→ Text segment
=== Section Start ===

From: Guy Saint-Jacques
To: Canadians Concerned About China
Date: September 8, 2020
Re: Is Trade with China Still Worth it?
The ongoing crisis with China is likely to continue for some time as the extradition process for Huawei CFO’s Meng Wanzhou could drag on for years.
Apart from having two Canadians detained as hostages and four on death row for drug trafficking, Canada paid a heavy price in 2019 as our exports to China fell by 16 percent – $4.5 billion – with canola and pork producers being hard hit, although swine flu eventually forced China to resume its imports of our pork.
Following the conclusion of the Phase I trade deal between China and the US, and the impact of the COVID-19 pandemic, one would have expected that our exports to China would continue to fall in 2020. Indeed, in the first three months, they were down 16 percent. But, after six months, Statistics Canada reported a drop of less than 1 percent when compared with the same period in 2019, this at a time when our overall exports were down 16.67 percent. At the same time, Chinese exports to Canada were down by 10 percent.

=== Section End ===

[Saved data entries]

=== Section Start ===

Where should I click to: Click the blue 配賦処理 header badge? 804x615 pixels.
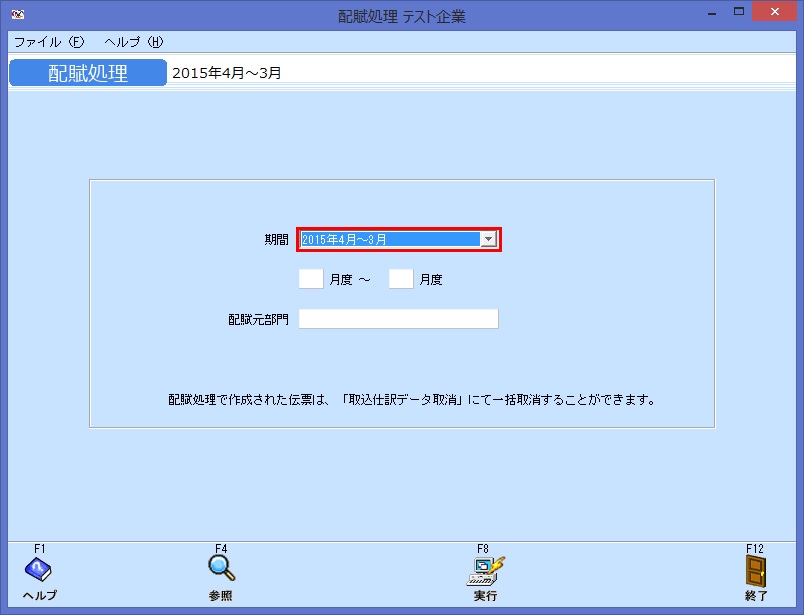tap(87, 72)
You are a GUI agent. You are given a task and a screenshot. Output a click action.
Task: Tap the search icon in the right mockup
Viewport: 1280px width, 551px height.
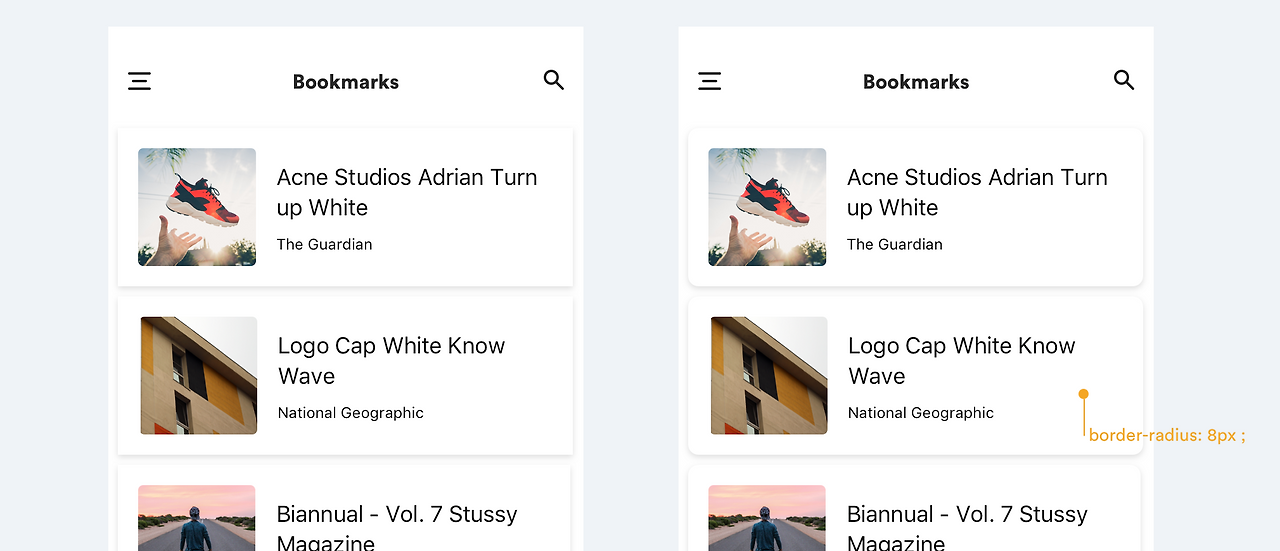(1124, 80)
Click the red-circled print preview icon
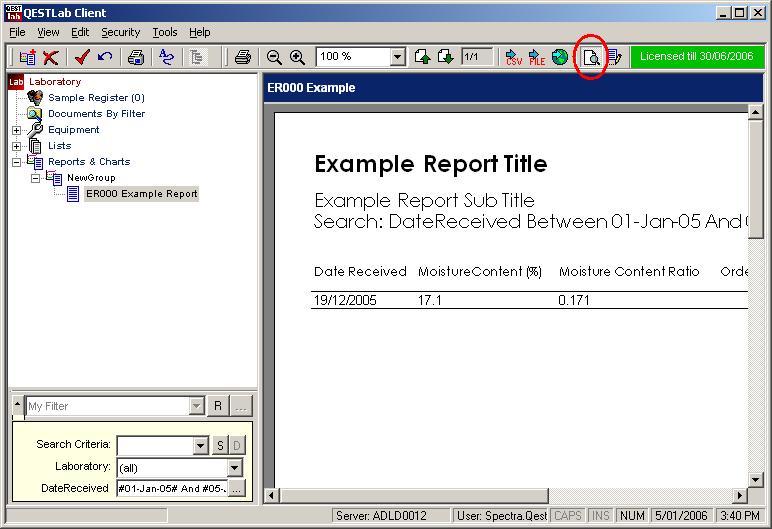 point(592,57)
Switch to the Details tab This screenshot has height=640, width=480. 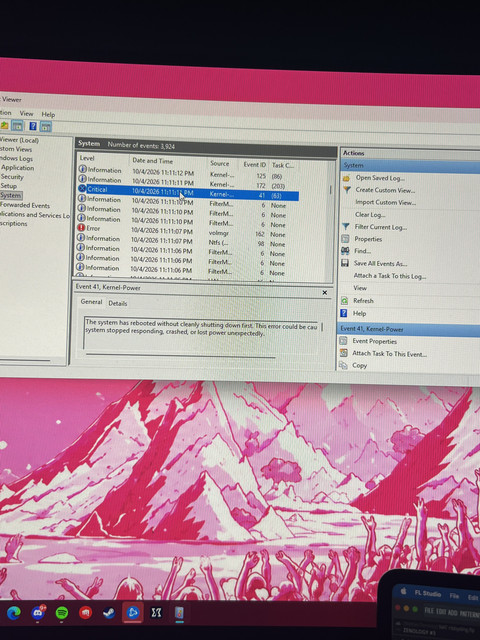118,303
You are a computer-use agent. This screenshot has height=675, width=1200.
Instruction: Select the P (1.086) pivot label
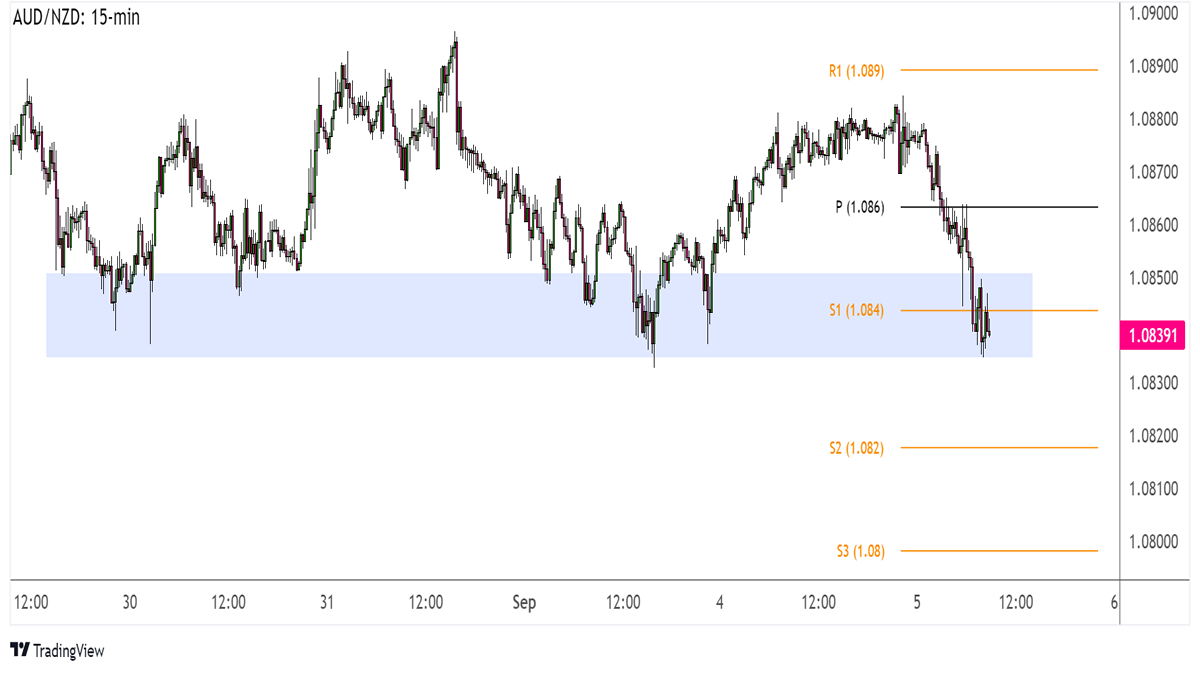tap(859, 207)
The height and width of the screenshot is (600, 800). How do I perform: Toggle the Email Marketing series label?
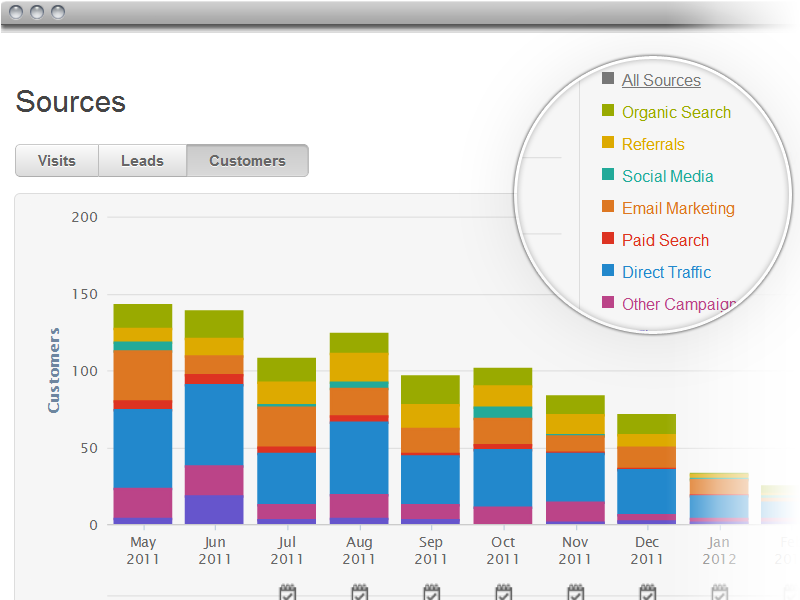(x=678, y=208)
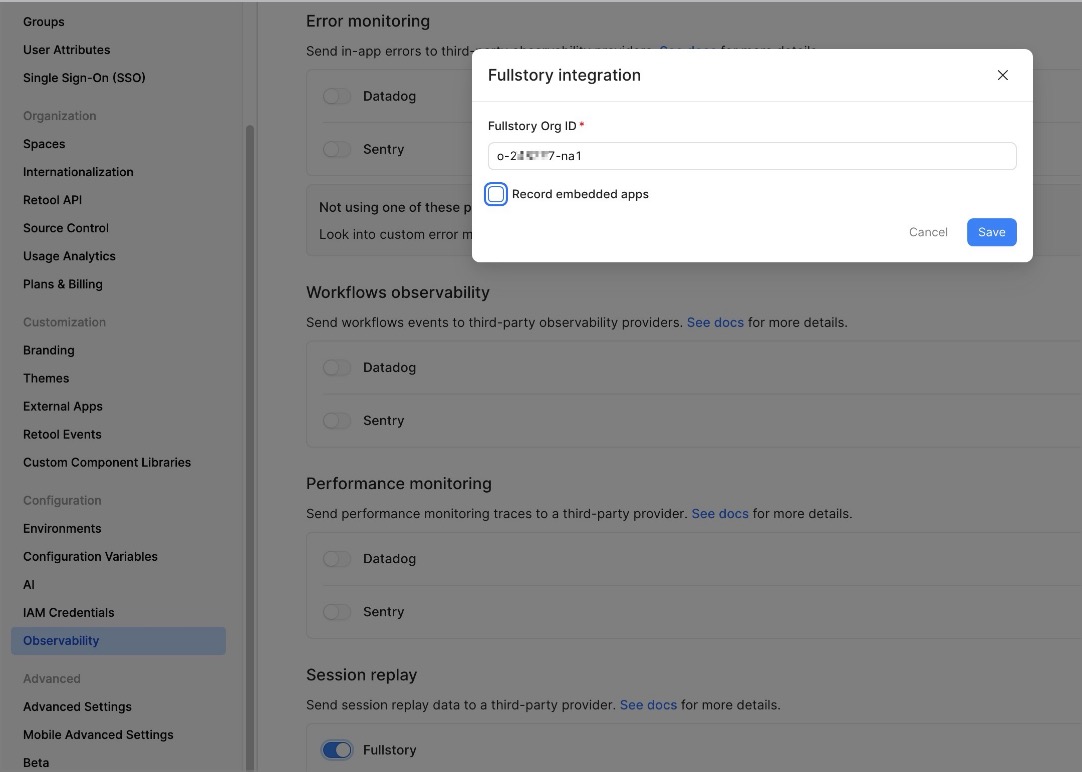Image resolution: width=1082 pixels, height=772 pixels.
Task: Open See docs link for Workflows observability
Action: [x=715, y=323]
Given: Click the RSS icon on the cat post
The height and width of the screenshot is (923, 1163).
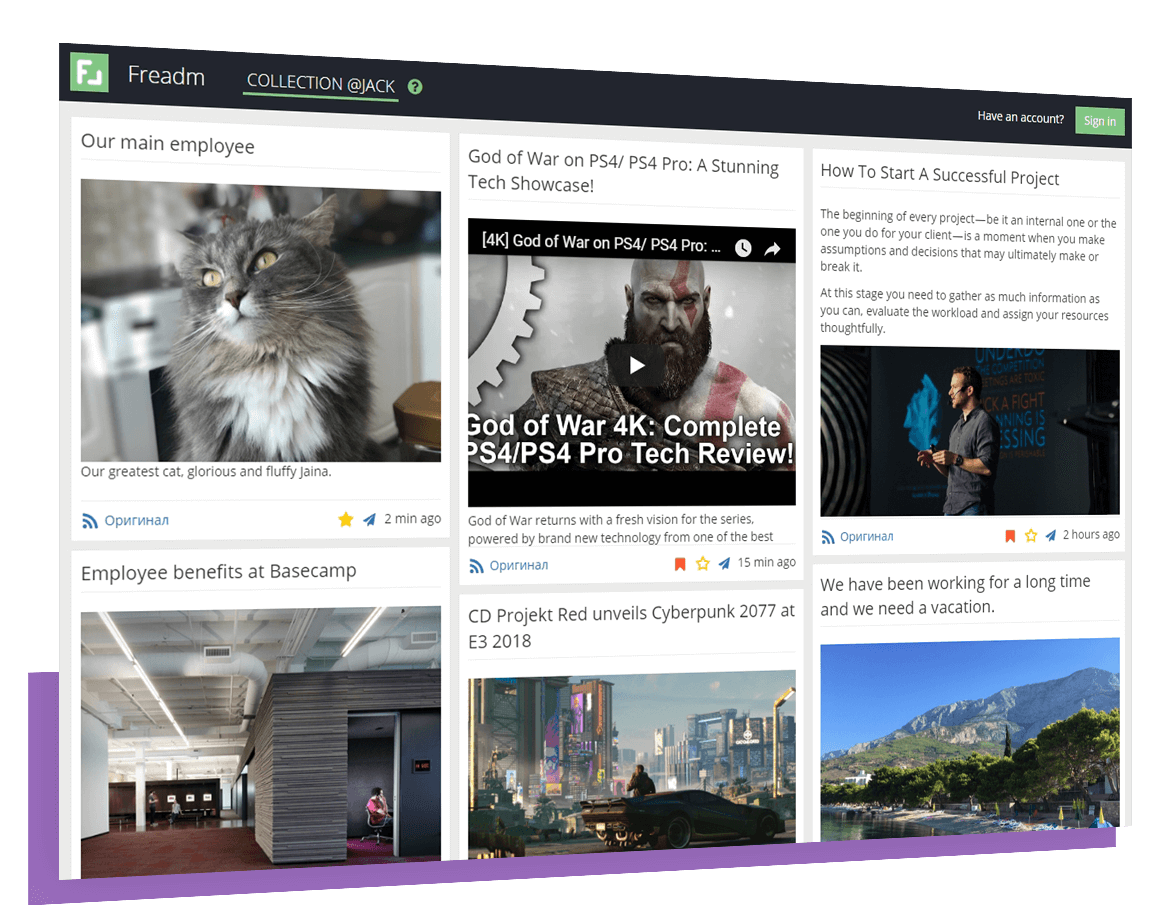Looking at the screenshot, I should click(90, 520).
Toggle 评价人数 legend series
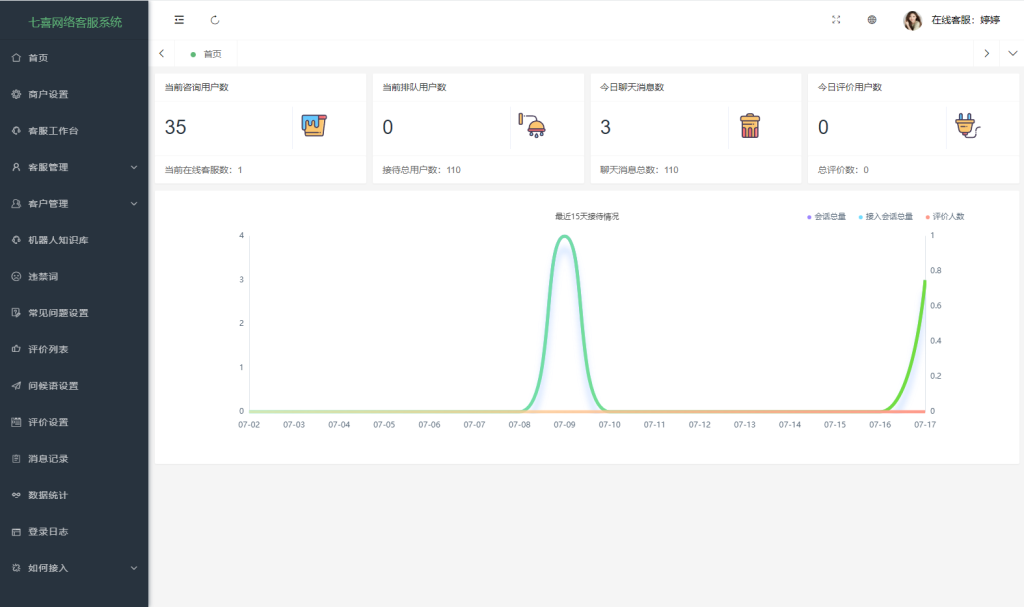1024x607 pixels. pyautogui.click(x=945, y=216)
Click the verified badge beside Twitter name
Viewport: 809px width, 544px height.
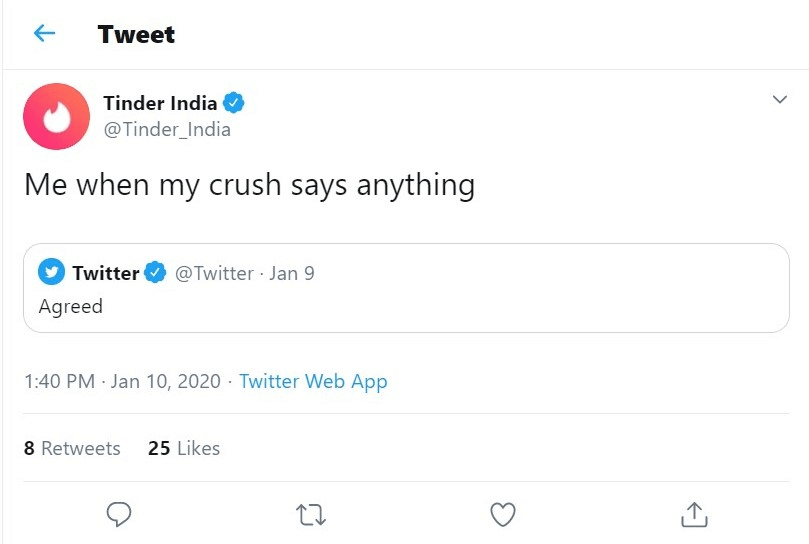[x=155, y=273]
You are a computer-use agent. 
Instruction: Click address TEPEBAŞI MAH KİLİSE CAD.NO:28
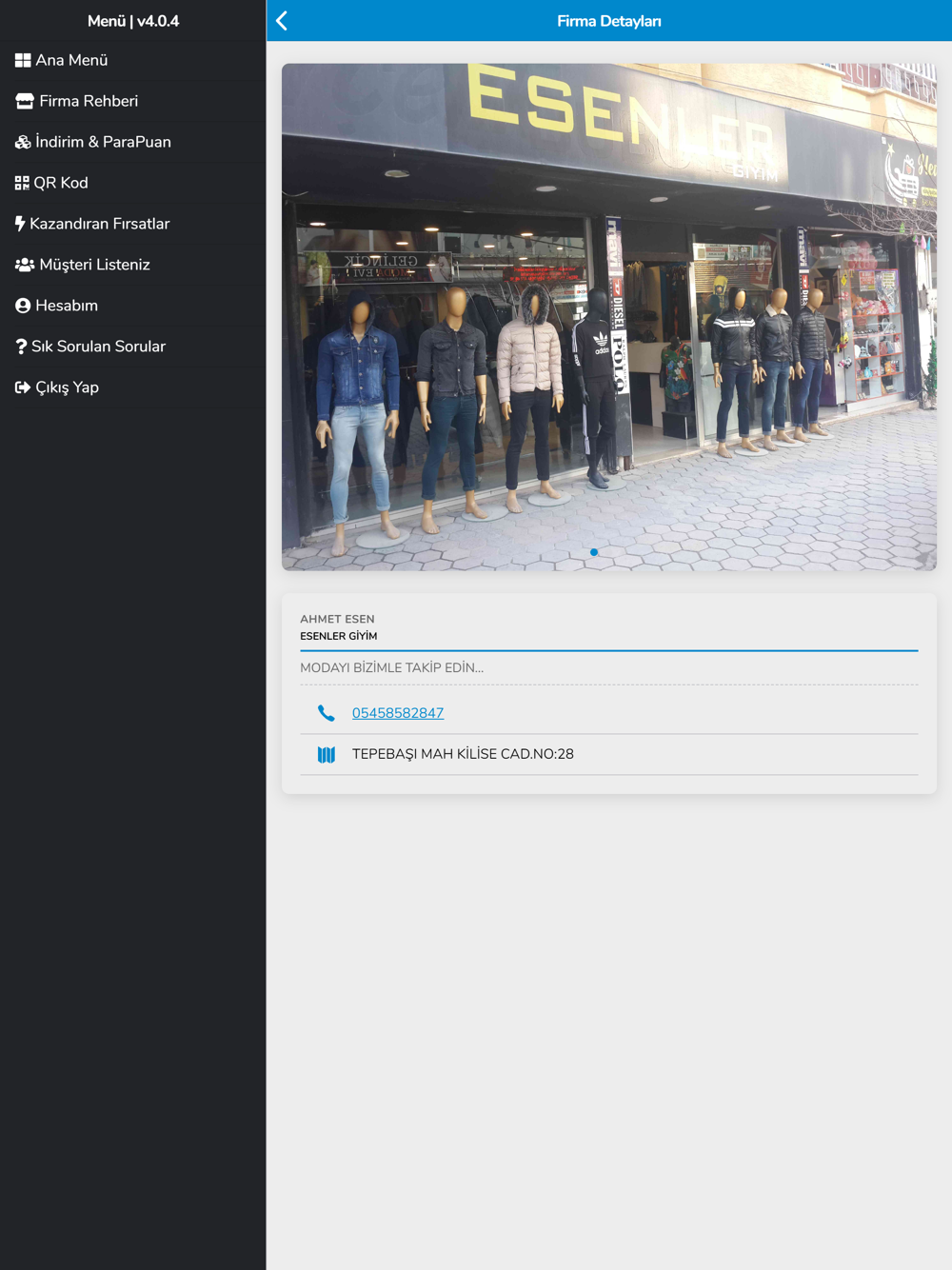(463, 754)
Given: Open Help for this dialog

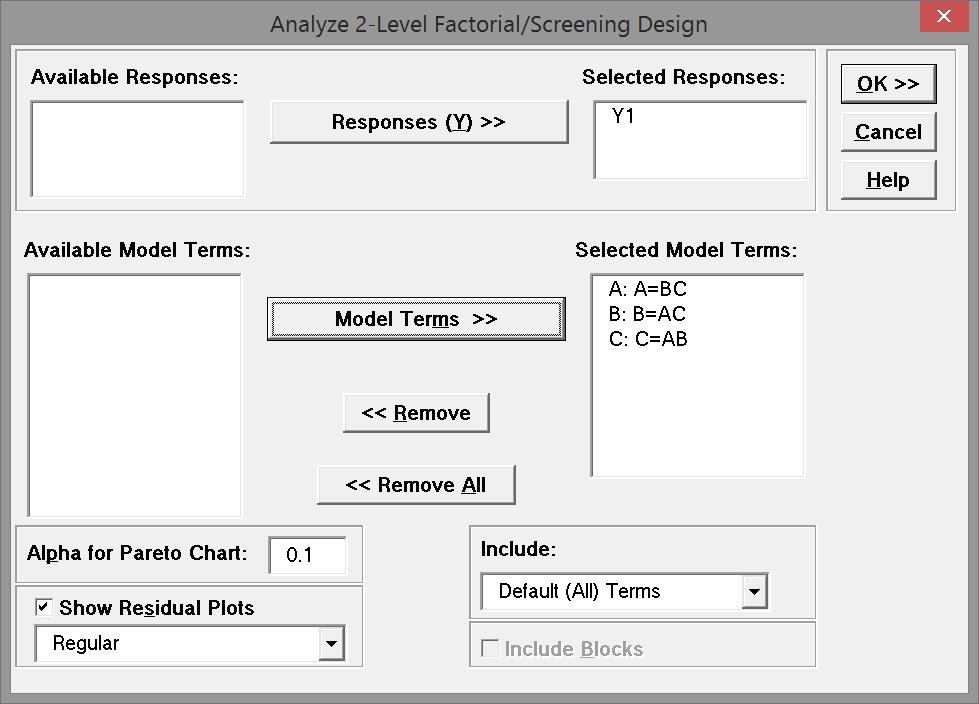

=== Section End ===

→ Exercise 1
Print the part of the memo on trade with China starting with "Following the conclusion" and going on through "by 10 percent.".
→ Exercise 2
According to the memo on trade with China, by how much did Canada's exports to China fall in 2019?
The items have no connection to the memo on trade with China.

→ Reply 1
Following the conclusion of the Phase I trade deal between China and the US, and the impact of the COVID-19 pandemic, one would have expected that our exports to China would continue to fall in 2020. Indeed, in the first three months, they were down 16 percent. But, after six months, Statistics Canada reported a drop of less than 1 percent when compared with the same period in 2019, this at a time when our overall exports were down 16.67 percent. At the same time, Chinese exports to Canada were down by 10 percent.

→ Reply 2
They fell by 16 percent, or $4.5 billion.